A hearing is to be held next week into whether a full inquest should take place into Mr Litvinenko’s death, as the Russian government has insisted that Andrei Lugovoi, the former KGB bodyguard who is a main suspect in the case, will never be extradited back to Britain.
Labelled “Secret documentation. For internal use only. Do not copy”, the leaked document refers to a law on “countering extremist activities” passed eight months earlier, although that law does not refer to the use of force.

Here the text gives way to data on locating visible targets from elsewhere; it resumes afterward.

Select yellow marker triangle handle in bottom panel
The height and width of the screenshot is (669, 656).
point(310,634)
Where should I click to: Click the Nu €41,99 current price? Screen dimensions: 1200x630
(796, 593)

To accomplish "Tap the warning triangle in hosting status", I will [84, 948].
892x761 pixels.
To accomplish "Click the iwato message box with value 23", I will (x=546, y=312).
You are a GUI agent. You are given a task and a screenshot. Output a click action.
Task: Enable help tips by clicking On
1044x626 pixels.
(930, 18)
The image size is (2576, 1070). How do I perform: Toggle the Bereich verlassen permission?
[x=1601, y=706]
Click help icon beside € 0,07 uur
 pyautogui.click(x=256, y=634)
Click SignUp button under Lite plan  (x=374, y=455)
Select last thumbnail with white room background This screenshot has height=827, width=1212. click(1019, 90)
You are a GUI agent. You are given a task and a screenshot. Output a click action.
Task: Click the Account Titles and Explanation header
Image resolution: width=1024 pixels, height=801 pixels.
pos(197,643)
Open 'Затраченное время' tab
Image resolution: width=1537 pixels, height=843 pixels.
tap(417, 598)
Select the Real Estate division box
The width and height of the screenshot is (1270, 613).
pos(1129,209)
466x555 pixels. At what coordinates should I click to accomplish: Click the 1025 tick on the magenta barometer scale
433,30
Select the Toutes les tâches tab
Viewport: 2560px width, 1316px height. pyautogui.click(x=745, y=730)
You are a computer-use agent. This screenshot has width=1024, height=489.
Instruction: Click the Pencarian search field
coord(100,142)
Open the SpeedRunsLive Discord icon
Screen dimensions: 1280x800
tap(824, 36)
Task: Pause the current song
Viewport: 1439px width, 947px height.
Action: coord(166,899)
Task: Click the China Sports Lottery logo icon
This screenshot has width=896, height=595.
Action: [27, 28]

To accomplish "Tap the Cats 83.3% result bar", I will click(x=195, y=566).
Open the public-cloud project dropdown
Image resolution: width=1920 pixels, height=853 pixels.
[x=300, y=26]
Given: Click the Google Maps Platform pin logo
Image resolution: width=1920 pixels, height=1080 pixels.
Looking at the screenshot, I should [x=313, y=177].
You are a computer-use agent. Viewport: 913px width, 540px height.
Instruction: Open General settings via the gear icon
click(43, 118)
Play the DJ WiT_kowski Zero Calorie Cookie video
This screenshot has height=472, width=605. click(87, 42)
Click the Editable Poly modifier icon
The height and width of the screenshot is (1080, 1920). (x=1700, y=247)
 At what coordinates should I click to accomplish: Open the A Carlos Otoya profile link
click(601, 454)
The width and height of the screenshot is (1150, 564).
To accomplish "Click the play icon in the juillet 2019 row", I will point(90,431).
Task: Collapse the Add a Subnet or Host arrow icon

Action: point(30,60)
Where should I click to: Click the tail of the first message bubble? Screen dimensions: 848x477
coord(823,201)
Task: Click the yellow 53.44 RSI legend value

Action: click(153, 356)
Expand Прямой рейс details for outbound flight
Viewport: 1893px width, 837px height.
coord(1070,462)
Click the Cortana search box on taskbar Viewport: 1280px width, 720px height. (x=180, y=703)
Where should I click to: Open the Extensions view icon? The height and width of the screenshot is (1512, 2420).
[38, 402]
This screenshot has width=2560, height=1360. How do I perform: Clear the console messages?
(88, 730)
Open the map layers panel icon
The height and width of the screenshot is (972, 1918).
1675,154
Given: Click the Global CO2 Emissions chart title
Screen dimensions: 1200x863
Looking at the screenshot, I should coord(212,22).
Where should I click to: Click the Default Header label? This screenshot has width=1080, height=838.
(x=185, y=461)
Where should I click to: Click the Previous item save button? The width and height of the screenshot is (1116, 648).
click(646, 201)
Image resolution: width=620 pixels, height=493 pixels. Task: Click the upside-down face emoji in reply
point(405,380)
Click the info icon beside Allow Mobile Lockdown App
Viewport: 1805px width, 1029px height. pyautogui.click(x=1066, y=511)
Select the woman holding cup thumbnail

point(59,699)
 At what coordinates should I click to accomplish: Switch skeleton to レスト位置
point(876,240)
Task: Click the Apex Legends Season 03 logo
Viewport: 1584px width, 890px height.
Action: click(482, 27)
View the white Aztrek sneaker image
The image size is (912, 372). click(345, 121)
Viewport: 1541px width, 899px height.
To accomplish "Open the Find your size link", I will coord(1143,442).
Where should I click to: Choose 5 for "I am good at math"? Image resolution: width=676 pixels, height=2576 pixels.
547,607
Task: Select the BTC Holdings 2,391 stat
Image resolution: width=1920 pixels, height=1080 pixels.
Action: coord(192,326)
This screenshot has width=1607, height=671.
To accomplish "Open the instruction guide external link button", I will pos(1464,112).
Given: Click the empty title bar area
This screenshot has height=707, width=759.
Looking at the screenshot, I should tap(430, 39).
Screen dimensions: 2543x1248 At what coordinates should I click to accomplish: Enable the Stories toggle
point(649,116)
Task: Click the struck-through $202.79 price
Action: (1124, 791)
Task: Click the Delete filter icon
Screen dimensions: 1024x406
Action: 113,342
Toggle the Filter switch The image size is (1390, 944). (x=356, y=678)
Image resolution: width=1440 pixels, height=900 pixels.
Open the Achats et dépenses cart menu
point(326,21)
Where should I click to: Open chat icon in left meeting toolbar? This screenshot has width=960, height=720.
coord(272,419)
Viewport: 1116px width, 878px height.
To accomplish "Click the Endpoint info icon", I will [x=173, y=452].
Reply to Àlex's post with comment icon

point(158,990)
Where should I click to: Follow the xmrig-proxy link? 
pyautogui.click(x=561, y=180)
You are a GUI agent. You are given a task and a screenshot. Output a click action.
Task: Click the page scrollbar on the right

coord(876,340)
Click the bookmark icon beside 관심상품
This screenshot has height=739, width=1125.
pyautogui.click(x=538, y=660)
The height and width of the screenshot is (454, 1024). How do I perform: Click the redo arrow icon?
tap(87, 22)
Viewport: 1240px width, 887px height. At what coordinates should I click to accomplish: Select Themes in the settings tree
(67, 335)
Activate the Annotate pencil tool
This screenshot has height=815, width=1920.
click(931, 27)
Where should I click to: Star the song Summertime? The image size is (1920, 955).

The objectives, the directive says, are “observation, identification, possible return to the Russian Federation” of their targets.
But it also allows for “under special directives” the “elimination outside of the Russian Federation in the countries of Near Abroad [former Soviet states] and in the European Union, of the leaders of unlawful terrorist groups and organisations, extremist formations and associations, of individuals who have left Russia illegally [and are] wanted by federal law enforcement”.
Apparently with leaders of rebellions in the Caucasus in mind, among others, it names the crimes of those sought as terrorism, “extremist activity,” murder, kidnapping and “others classified as especially serious crimes against citizens of the Russian Federation and directed against the Russian state and government”.
The order sets up the “intensive training of the newly formed groups and units in relation to specific conditions of work in Western Europe and countries of the European Union”.
It says there will be “in-depth training of individual agent-analysts for work in the countries of European Union”.
It is signed at the bottom by Col General Nechaev, First Deputy Head of the FSB counter-intelligence branch and also bears the organisation’s stamp.
Colonel General Nechaev is a former civil and military health minister who was invited to London by the then health minister Virginia Bottomley in 1993 to “see the operation of the NHS at first hand”.
Vladimir Putin, then the Russian president and now the prime minister, pushed a law on “counteracting terrorism” through the Russian Duma in March 2006 which gave the FSB the power to kill “terrorists” abroad.
However, the latest document suggests an extensive secret programme was already in place.
The Russians have conducted controversial assassinations against Chechens in Dubai, Qatar, and Vienna. The latest, in Istanbul, was just last week, when a gunman shot a Chechen rebel leader and his two bodyguards dead in a busy street in Istanbul.
Mr Litvinenko died in a hospital bed in London in November 2006 after allegedly being poisoned by a former FSB bodyguard using radioactive polonium 210.
Other potential Russian targets in Britain include the oligarch Boris Berezovsky, who was the subject of a suspected assassination plot in 2007, and the Chechen dissident Akhmed Zakaev.
Mr Zakaev said: “I knew anytime that something like this could happen to me. They want to eliminate me before 2012 when Putin comes back to the Kremlin [as president]. They need to solve these ‘problems.’ That is what they call us and it doesn’t matter where we are.”
Mr Berezovsky said: “I knew this a long time ago and there were several attempts to kill me. I was lucky, I was warned and I am safe.”
He said he had been told again only a month ago not to travel abroad.